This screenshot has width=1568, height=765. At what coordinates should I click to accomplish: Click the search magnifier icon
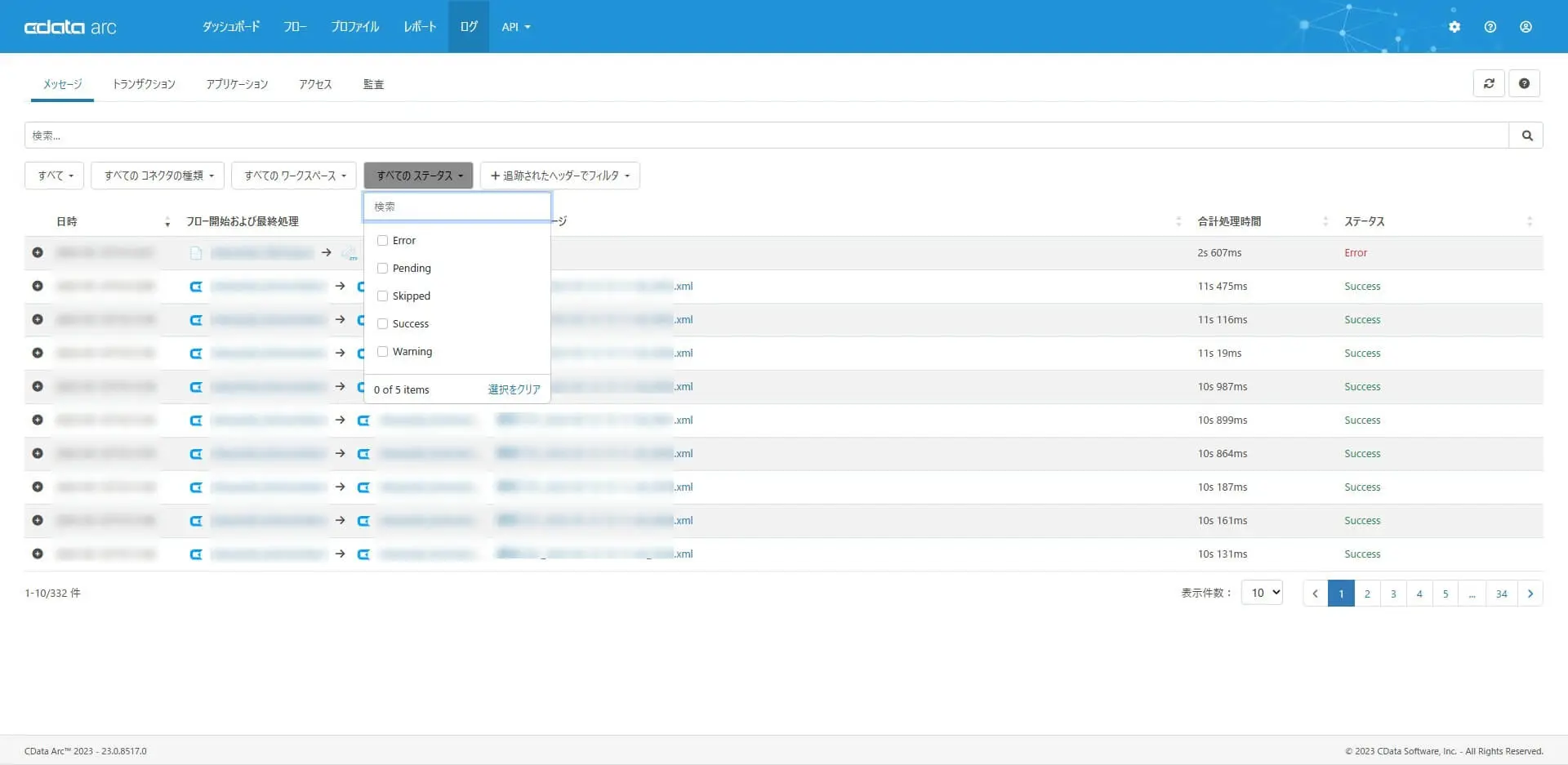(x=1526, y=136)
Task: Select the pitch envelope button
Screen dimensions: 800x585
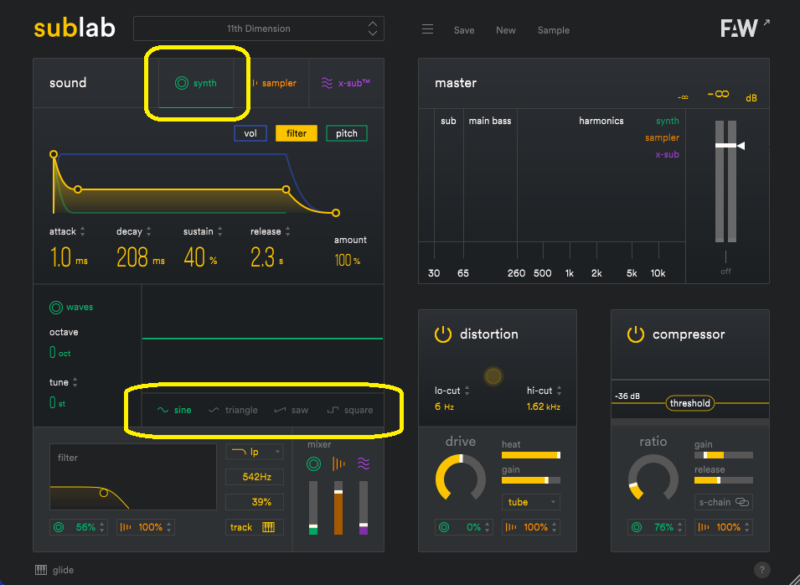Action: click(346, 133)

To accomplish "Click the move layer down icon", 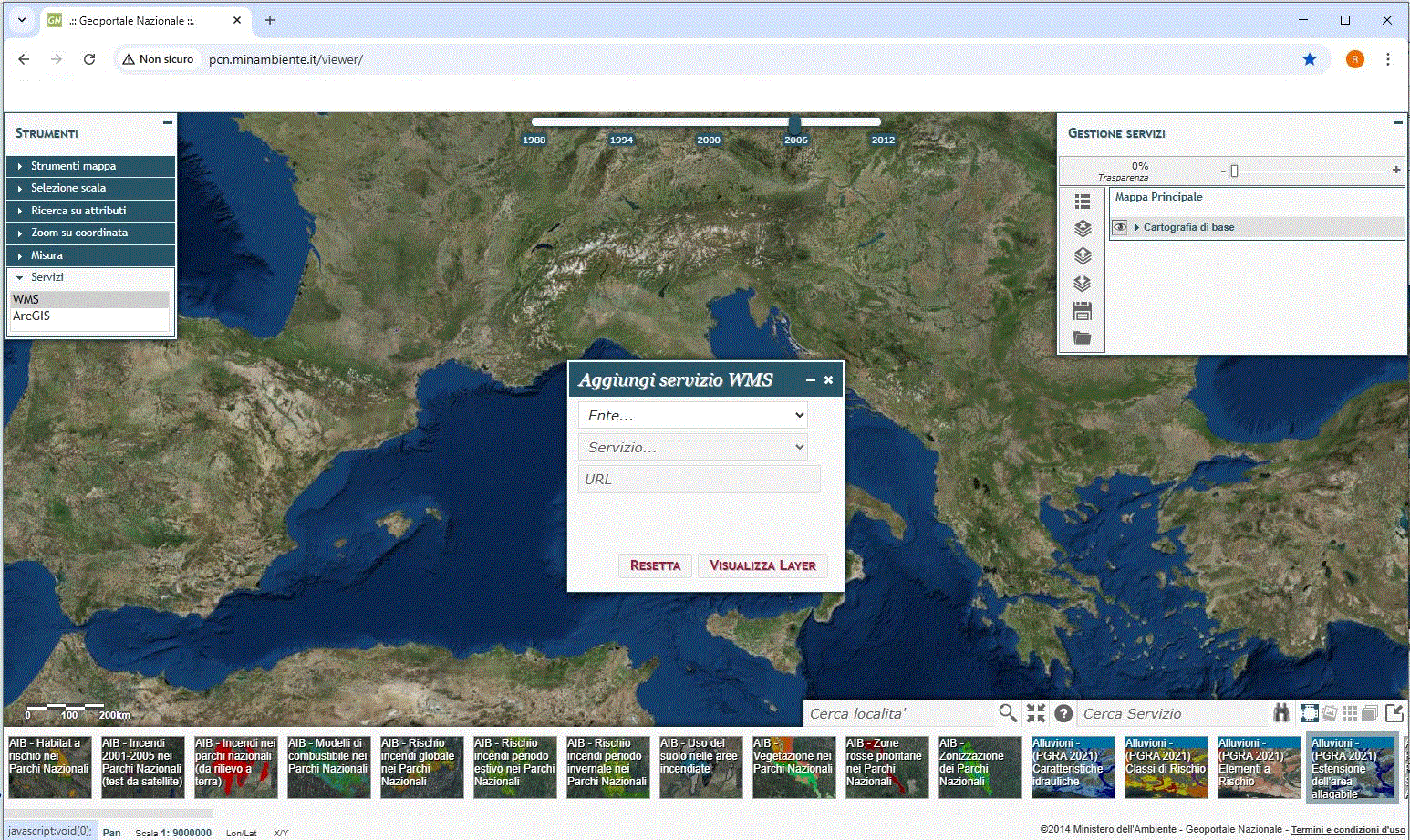I will coord(1083,284).
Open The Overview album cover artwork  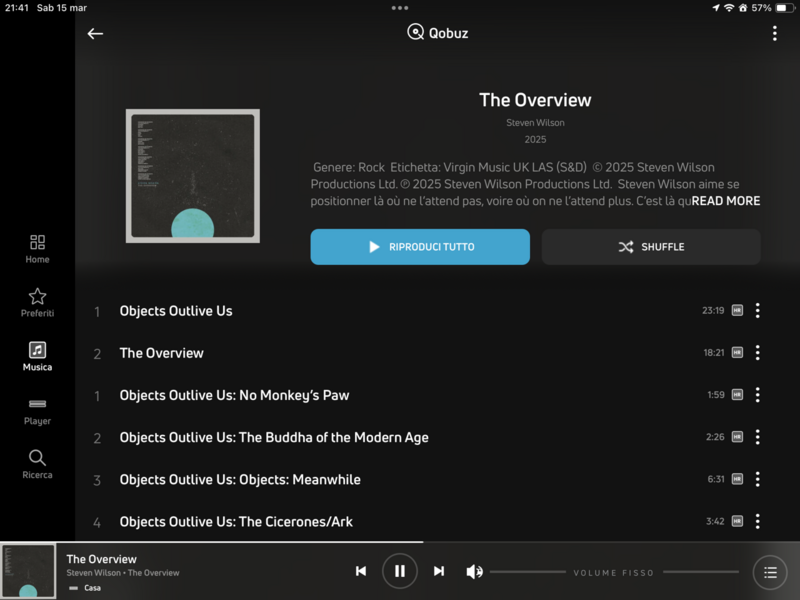192,176
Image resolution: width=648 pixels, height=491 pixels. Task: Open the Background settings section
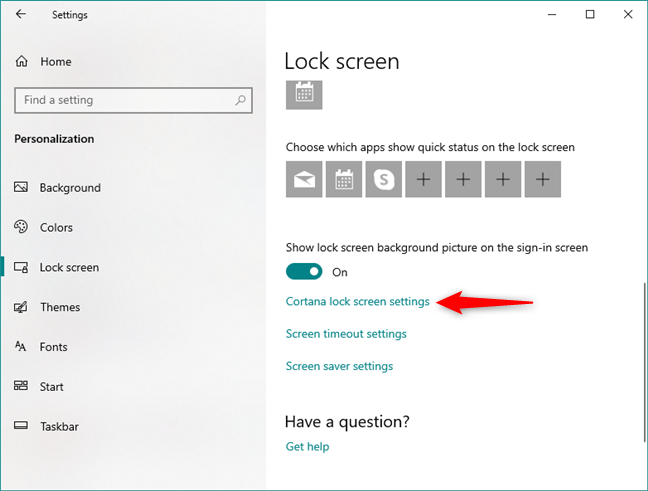[x=70, y=188]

◆ ◆ ◆

Work item
Take the line that contains "Image resolution: width=648" as the first and the last line of the records as the end, and please quote those lines exactly, pictures omitted.

Exercise answer
Image resolution: width=648 pixels, height=491 pixels. Task: Open the Background settings section
[x=70, y=188]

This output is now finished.